-- Exercise objective --
Copy out the whole anecdote about Carmen's English mix-ups below, word for word, and leave out the records that follow it.

-- Extract provided --
◆ ◆ ◆
I love Carmen, my Mexican wife, to bits, and I would never consciously make fun of her. But I can’t help laughing whenever we visit my family at Christmas, and Carmen gets so excited after a few glasses of punch that her tongue turns furry, her usually perfectly acceptable English becomes muddled, and she tends to say the funniest things ever.

The other day, my mom was preparing her famous spinach and cheddar casserole with Carmen watching closely and writing down the recipe. Mom stirred the stew, squirted some extra-heavy cream into it, and scooped some onto a wooden spoon to taste it.

"Mmmm…Needs more pepper,” she said.

Unfortunately, Carmen had already drunk that punch, which made her slur her words.

"Jenny, you have some spinach on your teat," she said.

Mom quickly glanced down at her blouse and chuckled. "Well, I guess my soup is sticking to me today!"

But she then added, "Can't see any spinach on my blouse."

Carmen shook her head. "Not on your blouse. On your teat!"

I was wrapping presents in the living room while Dad was drinking beer, but I heard the conversation that called for a "John to the rescue!" mission.

"She means you have some spinach on your teeth!" I shouted, and my dad laughed uproariously, spilling the beer in the process.

The whole thing was entirely innocent and ended in shared laughter. It was the same when we visited the funfair in Gloucester, Massachusetts, a few days before.

It was late afternoon, and the setting sun flooded the sky with a beautiful crimson flare, lighting up the clouds. A massive rollercoaster swirled, coiled, and sped up and down the track like a gigantic metal snake. People screamed excitedly as Carmen and I watched in awe.

"Want to try some real fair fun?" I asked, taking her by the hand to one of my favorite childhood games. You know, the kind that goes well with slushies so cold they set your teeth on edge.

Carmen asked what the game was called.

"Wack-a-mole," I said, explaining how to play it.
◆ ◆ ◆
-- Material --
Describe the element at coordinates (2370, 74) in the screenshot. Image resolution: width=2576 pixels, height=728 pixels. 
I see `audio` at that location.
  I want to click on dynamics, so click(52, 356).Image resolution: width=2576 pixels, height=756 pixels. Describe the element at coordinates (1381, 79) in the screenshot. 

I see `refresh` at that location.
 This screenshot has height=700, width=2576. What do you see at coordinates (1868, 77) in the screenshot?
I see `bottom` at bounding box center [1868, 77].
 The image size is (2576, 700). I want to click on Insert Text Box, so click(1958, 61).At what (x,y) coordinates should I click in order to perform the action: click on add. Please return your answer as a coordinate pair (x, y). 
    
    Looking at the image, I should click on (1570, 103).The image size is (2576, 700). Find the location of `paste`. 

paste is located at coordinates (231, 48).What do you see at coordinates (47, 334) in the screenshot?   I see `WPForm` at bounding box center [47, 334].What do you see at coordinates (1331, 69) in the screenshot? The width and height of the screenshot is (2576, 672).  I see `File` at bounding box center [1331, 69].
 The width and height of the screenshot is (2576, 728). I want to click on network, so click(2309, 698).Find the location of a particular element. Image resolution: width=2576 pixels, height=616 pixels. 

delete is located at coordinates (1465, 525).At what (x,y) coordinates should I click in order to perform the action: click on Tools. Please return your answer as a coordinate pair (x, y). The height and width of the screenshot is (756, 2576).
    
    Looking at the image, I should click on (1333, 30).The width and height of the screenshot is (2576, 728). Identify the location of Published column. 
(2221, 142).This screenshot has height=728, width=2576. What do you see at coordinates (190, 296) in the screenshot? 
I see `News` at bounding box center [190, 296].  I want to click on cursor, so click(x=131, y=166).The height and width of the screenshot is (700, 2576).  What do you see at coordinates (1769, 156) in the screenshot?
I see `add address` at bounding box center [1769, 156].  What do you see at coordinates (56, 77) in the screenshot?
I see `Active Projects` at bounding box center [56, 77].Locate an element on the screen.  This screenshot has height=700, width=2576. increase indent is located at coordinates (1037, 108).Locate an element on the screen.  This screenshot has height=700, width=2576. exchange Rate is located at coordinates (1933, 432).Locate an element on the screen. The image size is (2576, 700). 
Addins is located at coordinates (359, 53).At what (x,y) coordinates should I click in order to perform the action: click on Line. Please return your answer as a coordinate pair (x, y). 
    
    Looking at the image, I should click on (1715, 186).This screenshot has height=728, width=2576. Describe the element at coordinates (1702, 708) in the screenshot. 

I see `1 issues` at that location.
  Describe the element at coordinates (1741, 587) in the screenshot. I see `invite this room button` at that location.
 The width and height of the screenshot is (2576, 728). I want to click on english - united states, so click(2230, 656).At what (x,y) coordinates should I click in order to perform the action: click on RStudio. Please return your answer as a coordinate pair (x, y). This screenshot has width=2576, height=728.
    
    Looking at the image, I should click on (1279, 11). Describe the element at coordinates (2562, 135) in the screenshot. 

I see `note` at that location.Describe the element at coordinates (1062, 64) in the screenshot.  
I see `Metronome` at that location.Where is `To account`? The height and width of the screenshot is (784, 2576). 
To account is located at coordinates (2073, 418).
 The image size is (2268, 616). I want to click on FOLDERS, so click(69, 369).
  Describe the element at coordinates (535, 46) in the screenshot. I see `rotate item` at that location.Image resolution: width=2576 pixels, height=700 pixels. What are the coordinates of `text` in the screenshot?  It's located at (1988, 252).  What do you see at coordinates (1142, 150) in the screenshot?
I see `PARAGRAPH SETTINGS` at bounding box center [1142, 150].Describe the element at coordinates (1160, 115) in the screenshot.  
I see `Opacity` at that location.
◆ ◆ ◆
-- Result for this task --
I love Carmen, my Mexican wife, to bits, and I would never consciously make fun of her. But I can’t help laughing whenever we visit my family at Christmas, and Carmen gets so excited after a few glasses of punch that her tongue turns furry, her usually perfectly acceptable English becomes muddled, and she tends to say the funniest things ever.

The other day, my mom was preparing her famous spinach and cheddar casserole with Carmen watching closely and writing down the recipe. Mom stirred the stew, squirted some extra-heavy cream into it, and scooped some onto a wooden spoon to taste it.

"Mmmm…Needs more pepper,” she said.

Unfortunately, Carmen had already drunk that punch, which made her slur her words.

"Jenny, you have some spinach on your teat," she said.

Mom quickly glanced down at her blouse and chuckled. "Well, I guess my soup is sticking to me today!"

But she then added, "Can't see any spinach on my blouse."

Carmen shook her head. "Not on your blouse. On your teat!"

I was wrapping presents in the living room while Dad was drinking beer, but I heard the conversation that called for a "John to the rescue!" mission.

"She means you have some spinach on your teeth!" I shouted, and my dad laughed uproariously, spilling the beer in the process.

The whole thing was entirely innocent and ended in shared laughter. It was the same when we visited the funfair in Gloucester, Massachusetts, a few days before.

It was late afternoon, and the setting sun flooded the sky with a beautiful crimson flare, lighting up the clouds. A massive rollercoaster swirled, coiled, and sped up and down the track like a gigantic metal snake. People screamed excitedly as Carmen and I watched in awe.

"Want to try some real fair fun?" I asked, taking her by the hand to one of my favorite childhood games. You know, the kind that goes well with slushies so cold they set your teeth on edge.

Carmen asked what the game was called.

"Wack-a-mole," I said, explaining how to play it.